Sometimes I really wish I didn't have emotions. I mean, I like having joy and happiness and even my righteous anger sometimes. But there's a couple I could do without right now.
School

Eco 200: trading pollution credits

(group) A Tacoma, Washington electrical utlity purchased from a manufacturing firm, for $265,000, the right to add 60 tons of particulate matter to the air each year. The manufacturer had reduced its annual emissions by 69 tons a few years earlier through modernizing its plant. The representative of an environmental organization objected that the practice of selling rights to pollute simply meant that as soon as on air polluter drops out of the ring, there will be a ready substitute.

  1. What benefits of the system does this criticism ignore?

    All the benefits depend on fixing the total amount of pollution allowed at a constant number, then allowing trading to happen within that amount.
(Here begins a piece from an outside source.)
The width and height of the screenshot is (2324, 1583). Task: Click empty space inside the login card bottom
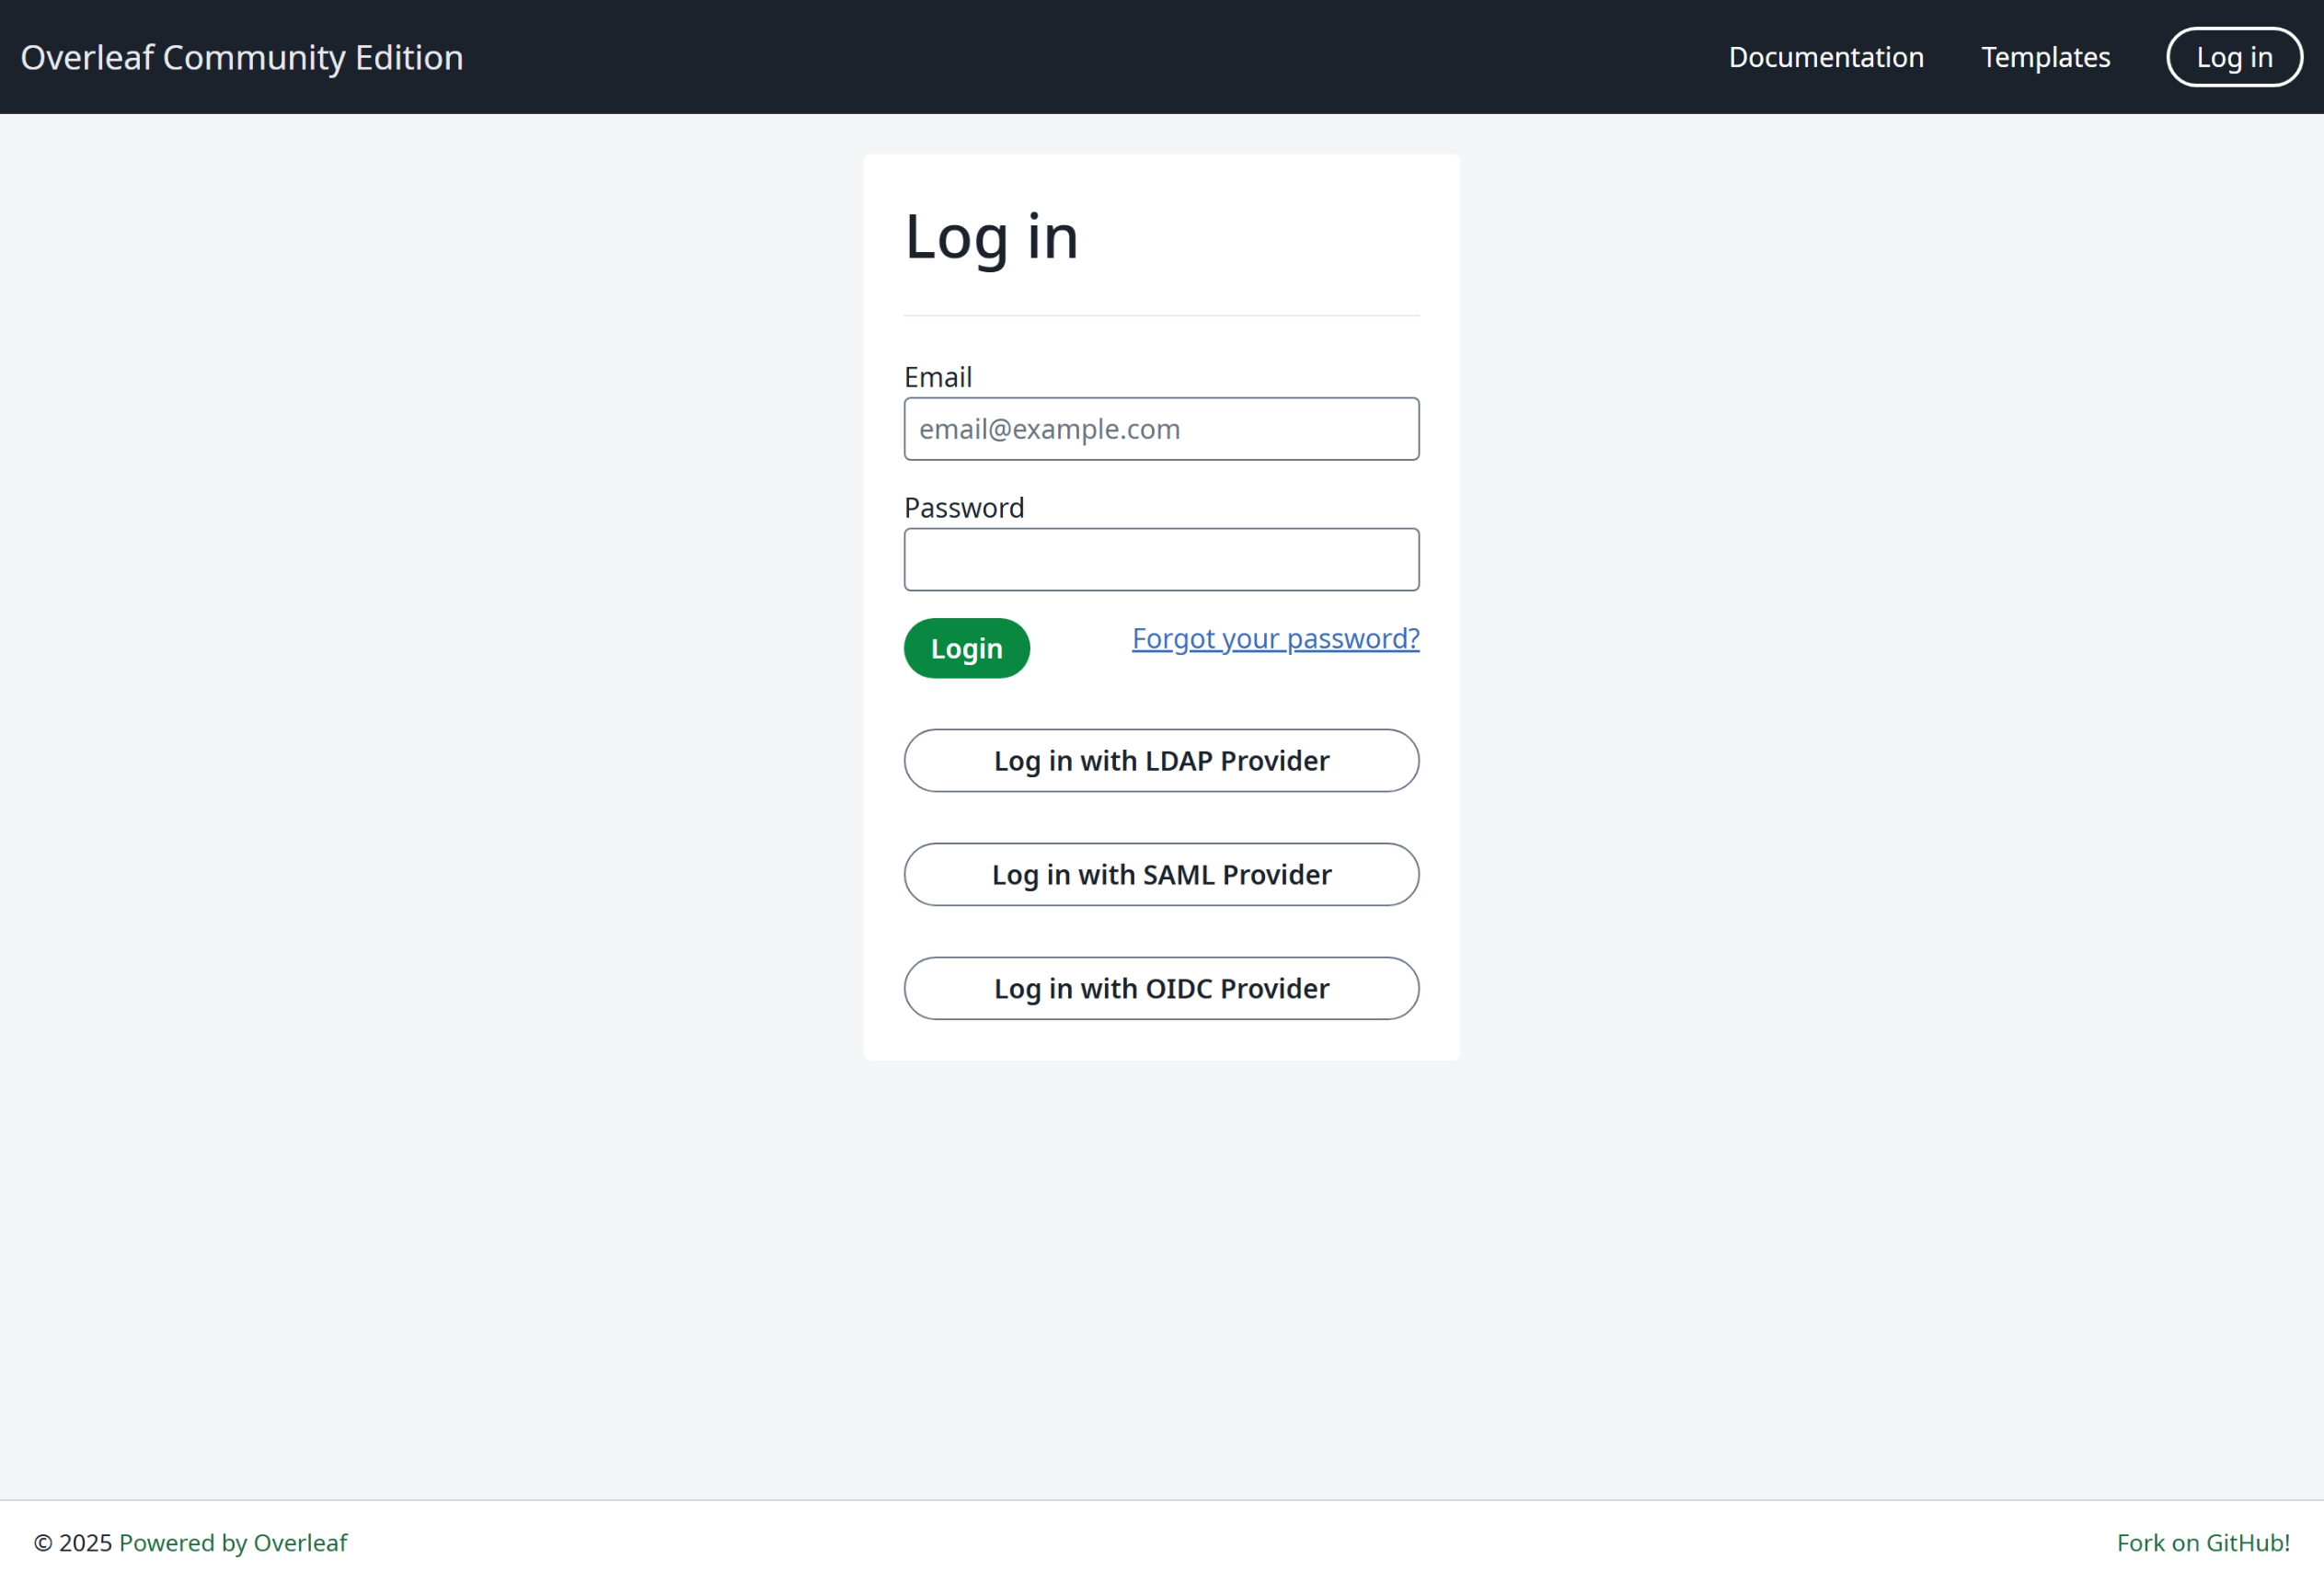[1160, 1040]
The price of the credits will rise, giving incentives to those who hold them to modernize their plants so they can sell the credits. It also provides a way to pay for the modernization that does happen. However, if the total amount of pollution is allowed to rise, the public still is going to see greater levels of pollution, no matter who is issuing the particulate matter.
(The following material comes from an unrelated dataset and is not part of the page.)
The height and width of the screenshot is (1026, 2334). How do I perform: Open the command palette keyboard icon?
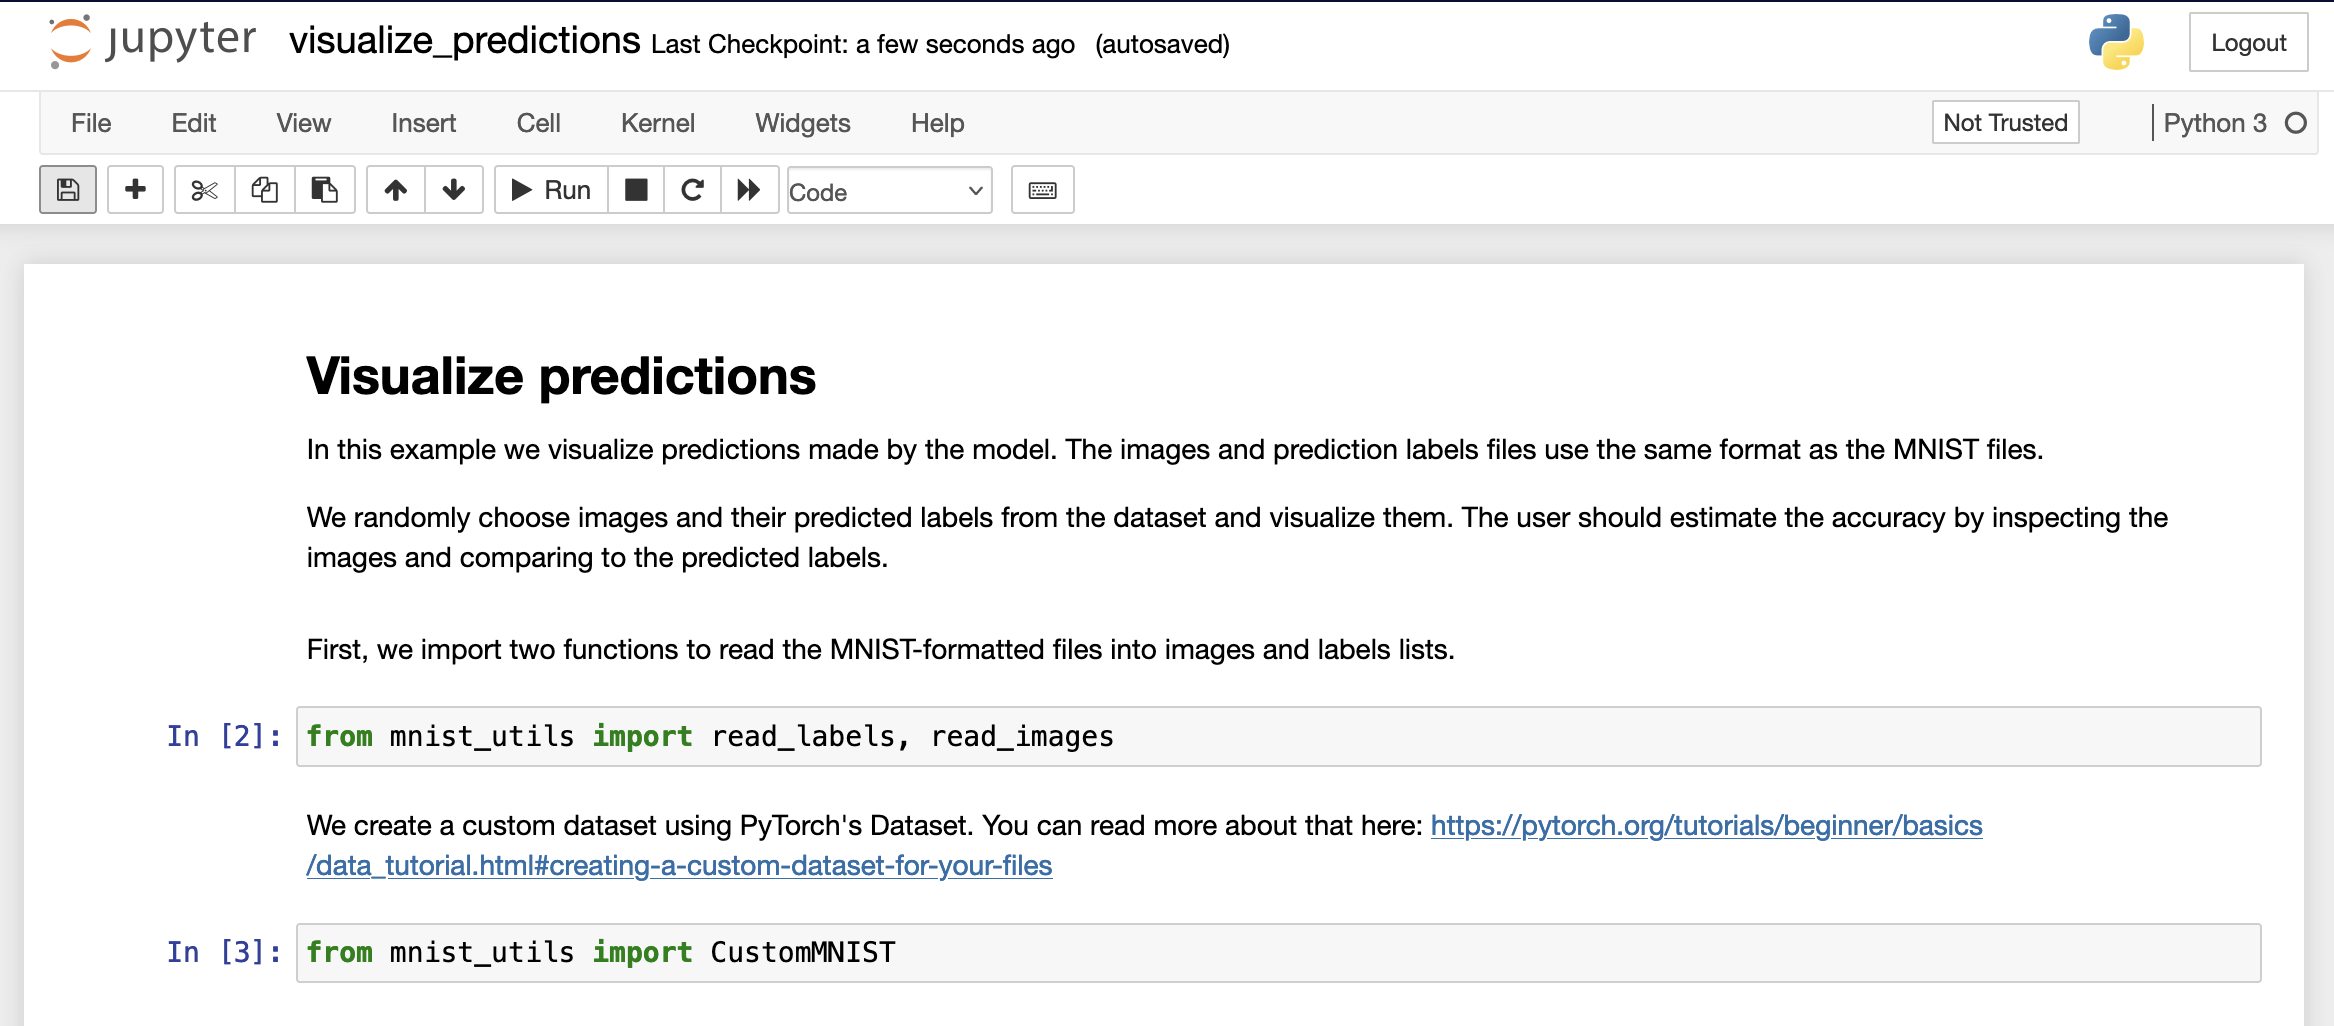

  2. The utility used the credits to renovate and operate a generating plant that would burn garbage as well as other fuels, thus reducing solid waste disposal problems. Is it better for the environment to bury or to incinerate garbage?

    I have no idea. I've never studied the costs of either in relation to the other. I assume the electrical utility thought it was better but whether they thought it was better for the environment or better for their shareholders I cannot say. Their fiduciary duties are toward their shareholders, not the environment.